TiKV shows a large number of zombie connections in netstat

translator_bot · June 20, 2024, 1:49pm

Note:
This topic has been translated from a Chinese forum by GPT and might contain errors.

Original topic: tikv查看netstat存在大量僵尸连接

| username: TiDBer_fancy

[TiDB Usage Environment] Production Environment / Testing / PoC
[TiDB Version]
[Reproduction Path] Execute netstat -nop | grep -i “tikv-serv”
[Encountered Problem: Problem Phenomenon and Impact]

When executing netstat -nop | grep -i “tikv-serv”, many IP hosts that have already gone offline still show the connection status as ESTABLISHED.
The system has already set
net.ipv4.tcp_keepalive_time=60
net.ipv4.tcp_keepalive_intvl=5
net.ipv4.tcp_keepalive_probes=3
However, TiKV has not enabled the tcp_keepalive function, so connections cannot be reclaimed.

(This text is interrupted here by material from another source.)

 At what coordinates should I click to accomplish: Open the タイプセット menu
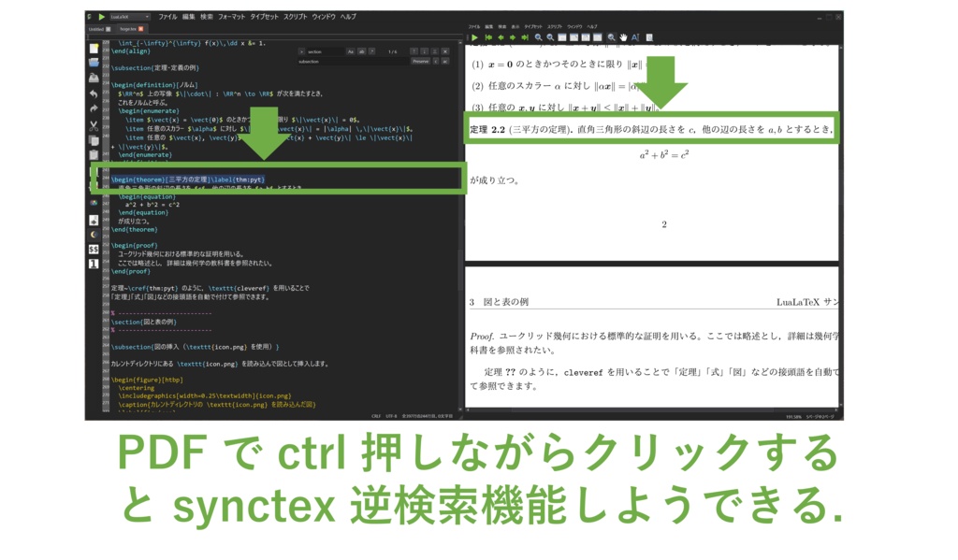pyautogui.click(x=265, y=16)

How can TiKV enable the tcp_keepalive function?
How can these connections be closed or reclaimed? (Preferably without restarting or affecting the business)

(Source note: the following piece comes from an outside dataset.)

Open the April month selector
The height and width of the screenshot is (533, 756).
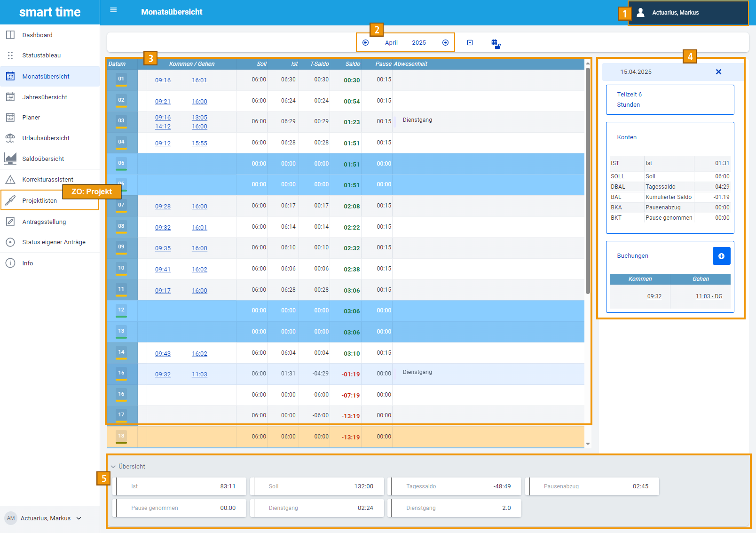[x=391, y=43]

translator_bot · June 20, 2024, 1:49pm

| username: zhaokede | Original post link

Determine the parent process of the zombie process. In the output of the ps command, the PPID (Parent Process ID) column shows the parent process ID of each process.
Analyze the behavior of the parent process. Why hasn’t it reclaimed its child process’s resources? It could be because the parent process is waiting for certain conditions to reclaim the resources, or the parent process itself has crashed or is hung.

translator_bot · June 20, 2024, 1:49pm

| username: xfworld | Original post link

In what scenarios would this be used? Is it an application mode for bare TiKV? But the client side has a connection recycling mechanism, could it be caused by forced closure?

translator_bot · June 20, 2024, 1:49pm

| username: TiDBer_H5NdJb5Q | Original post link

Is this the connection between tikv and tidb server?

translator_bot · June 20, 2024, 1:49pm

| username: TiDBer_fancy | Original post link

There are no zombie processes; the client’s host has already gone offline, but the connection is still ESTABLISHED.

translator_bot · June 20, 2024, 1:49pm

| username: TiDBer_fancy | Original post link

The use case is as the metadata storage for JuiceFS, in the TiKV txn mode. It is likely caused by forcibly shutting down the process.

translator_bot · June 20, 2024, 1:49pm

| username: TiDBer_fancy | Original post link

No, the connection is generated by connecting directly to TiKV using client-go.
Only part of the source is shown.